Exercise task 1:
List the conditions that, according to the news extract on Gaza, Hamas says any political process or arrangement concerning the Gaza Strip must start with.

Extract to read:

+++++

Makeshift tents of displaced Palestinian families among the ruins of their homes at sunset during the holy month of Ramadan in Jabaliya northern Gaza Strip on, 19 February 2026. (EPA)
Makeshift tents of displaced Palestinian families among the ruins of their homes at sunset during the holy month of Ramadan in Jabaliya northern Gaza Strip on, 19 February 2026. (EPA)

Discussions on Gaza's future must begin with a total halt to Israeli "aggression", the Palestinian movement Hamas said after US President Donald Trump's Board of Peace met for the first time.

"Any political process or any arrangement under discussion concerning the Gaza Strip and the future of our Palestinian people must start with the total halt of aggression, the lifting of the blockade, and the guarantee of our people's legitimate national rights, first and foremost their right to freedom and self-determination," Hamas said in a statement Thursday.

+++++

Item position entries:
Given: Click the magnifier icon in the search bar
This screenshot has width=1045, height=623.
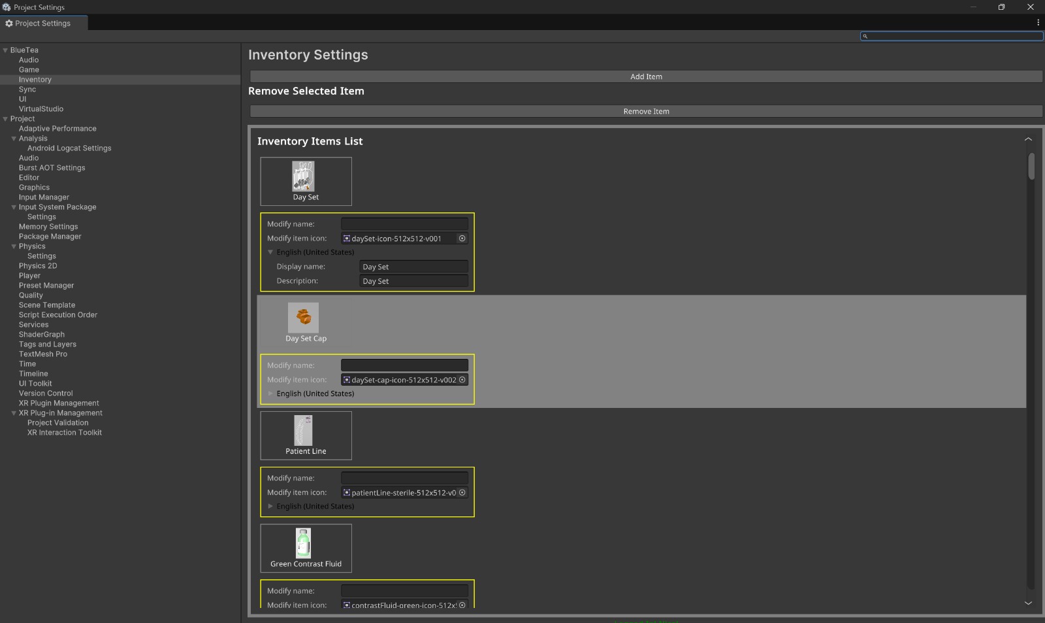Looking at the screenshot, I should click(866, 37).
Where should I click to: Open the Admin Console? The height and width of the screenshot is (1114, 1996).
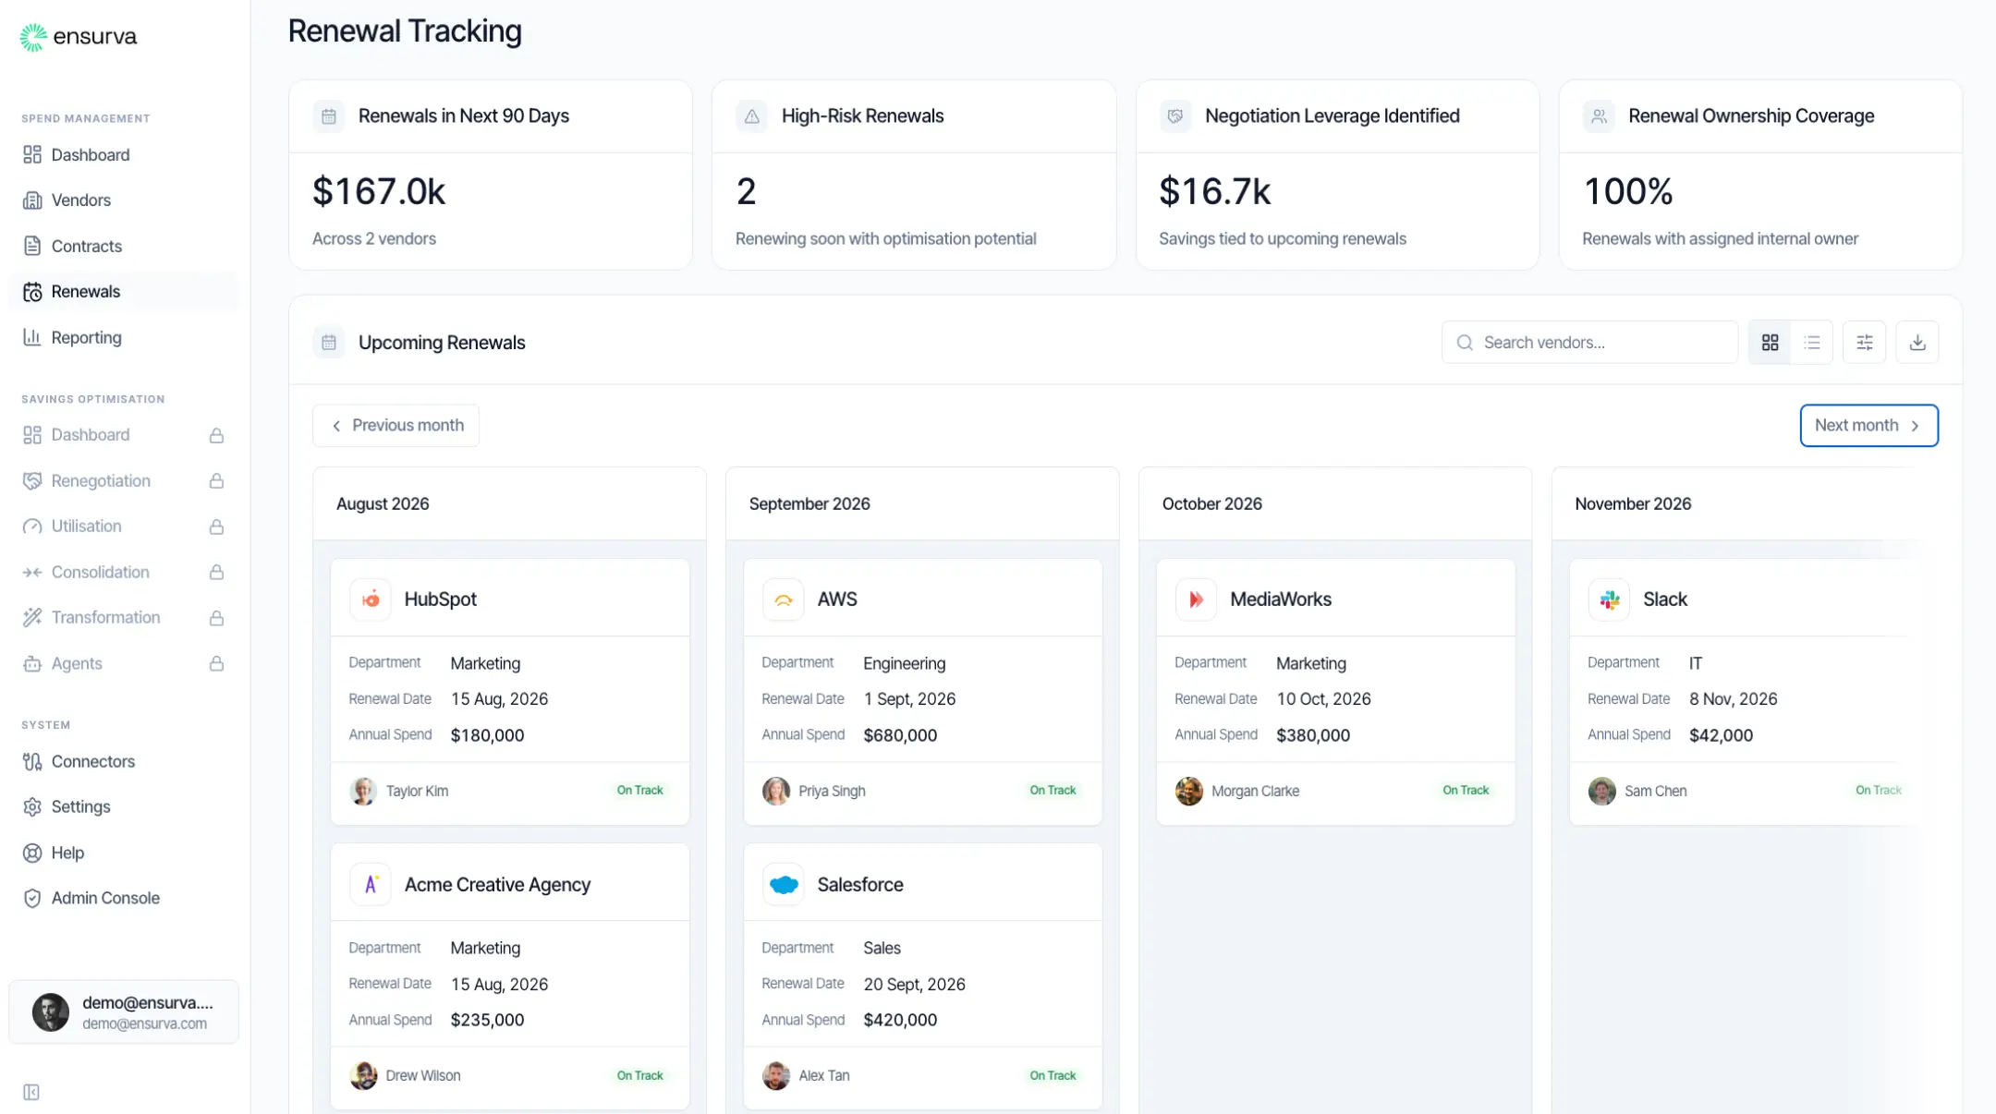tap(104, 897)
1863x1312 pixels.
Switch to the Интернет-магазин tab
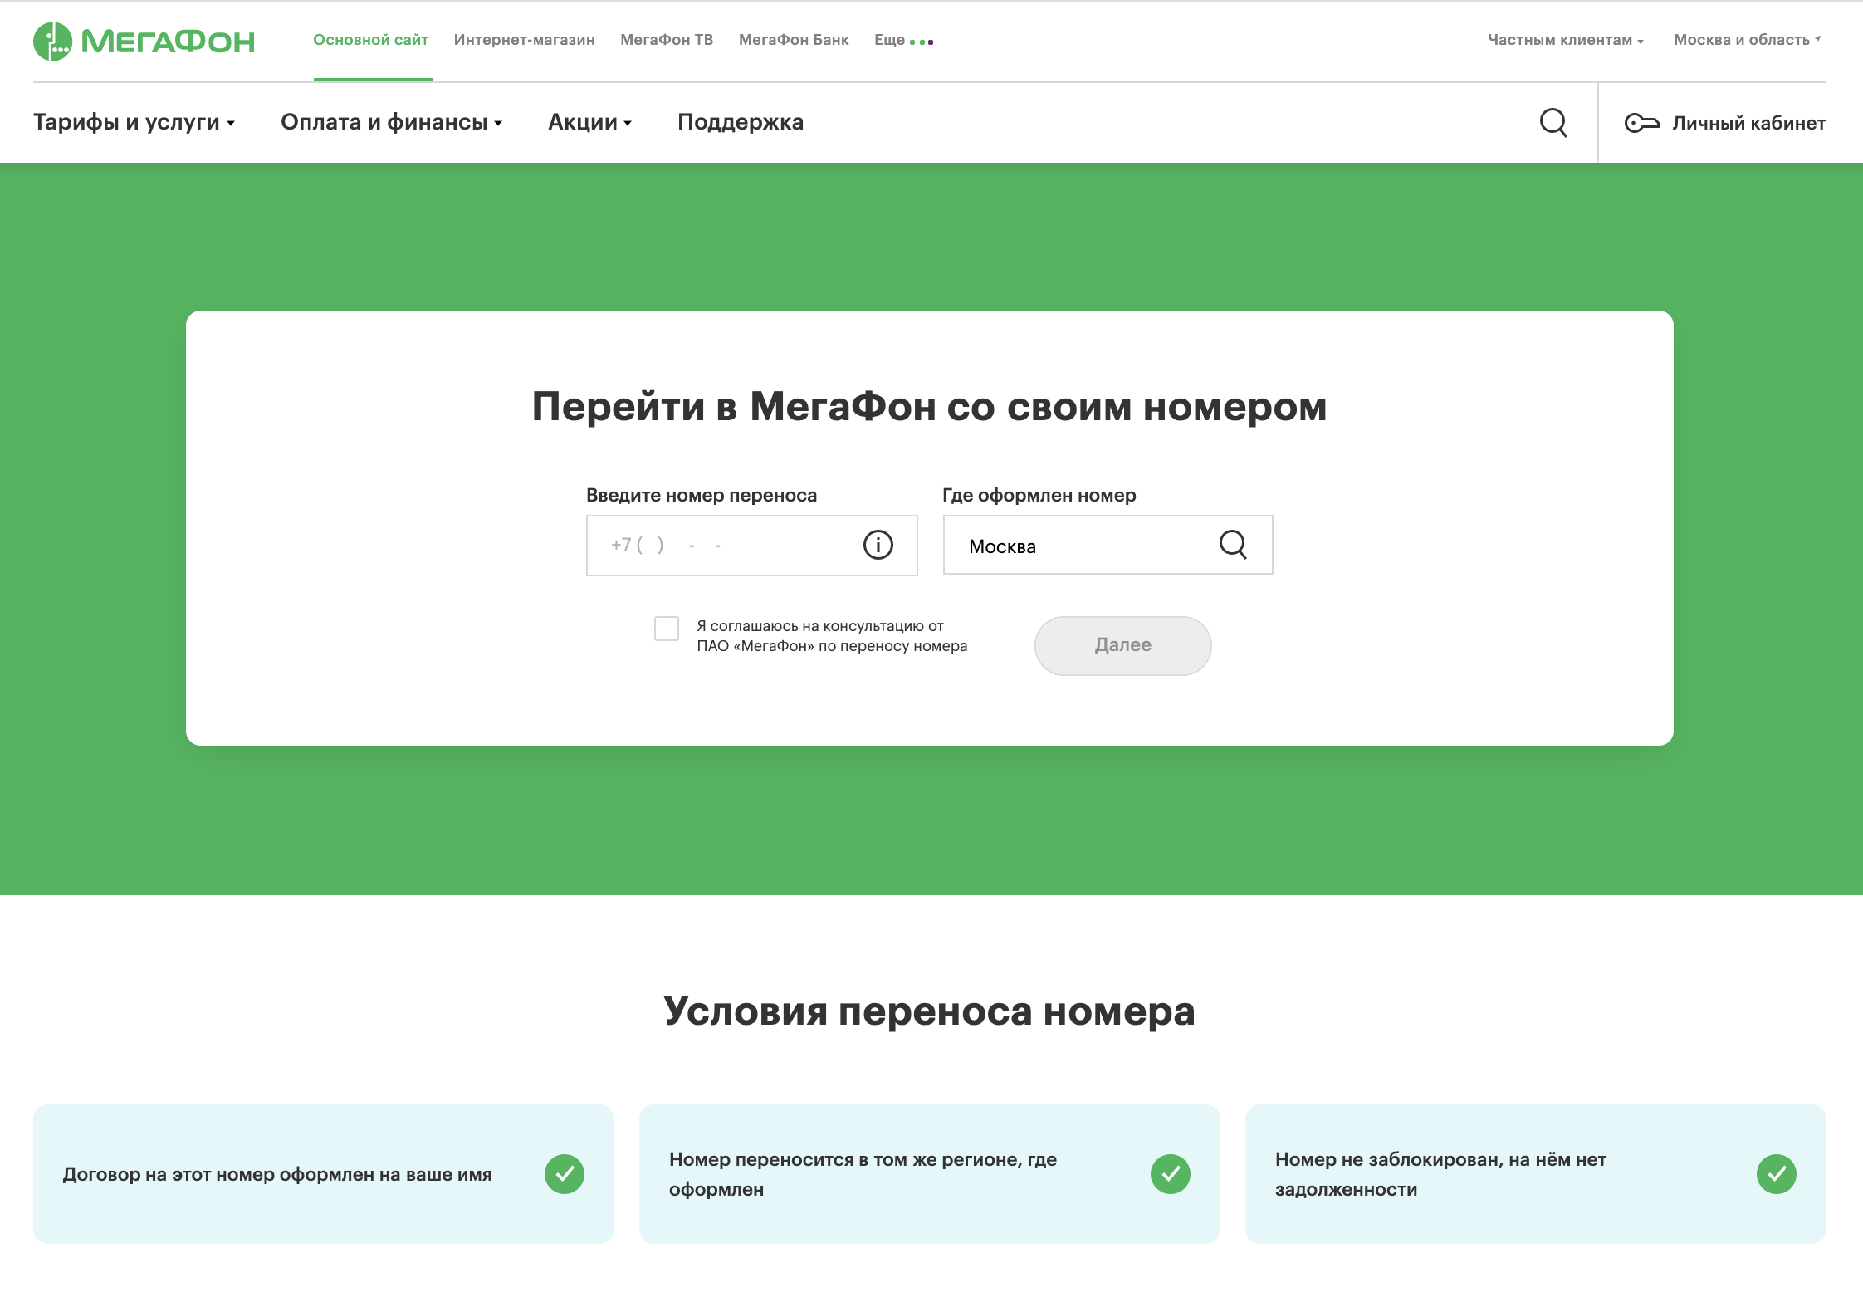tap(524, 39)
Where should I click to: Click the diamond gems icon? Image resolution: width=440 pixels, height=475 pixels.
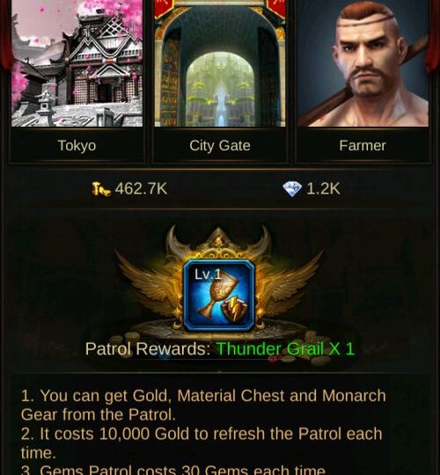pos(292,189)
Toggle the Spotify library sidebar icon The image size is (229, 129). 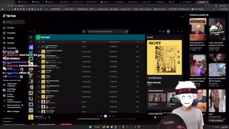click(31, 37)
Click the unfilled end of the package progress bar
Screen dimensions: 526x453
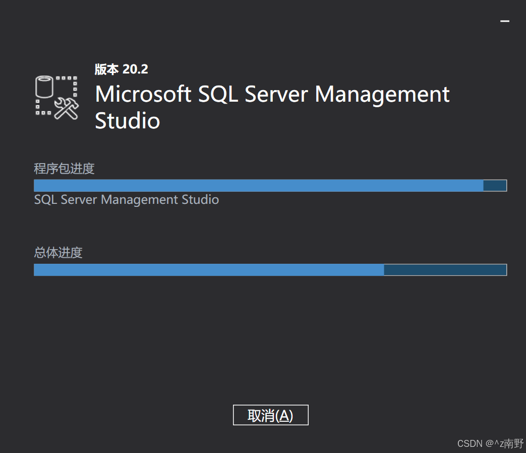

+++++

Exercise task 2:
Render the lines of the entries from the line with "Click the unfilled" through the last line of the entries, both included, as a Markdown table with the columns Row and Line. Number the rows, omit blank lines, and leave the pictures out.

Full response 1:
- The total halt of aggression
- The lifting of the blockade
- The guarantee of the Palestinian people's legitimate national rights, first and foremost their right to freedom and self-determination

Full response 2:
| Row | Line |
|---|---|
| 1 | Click the unfilled end of the package progress bar |
| 2 | Screen dimensions: 526x453 |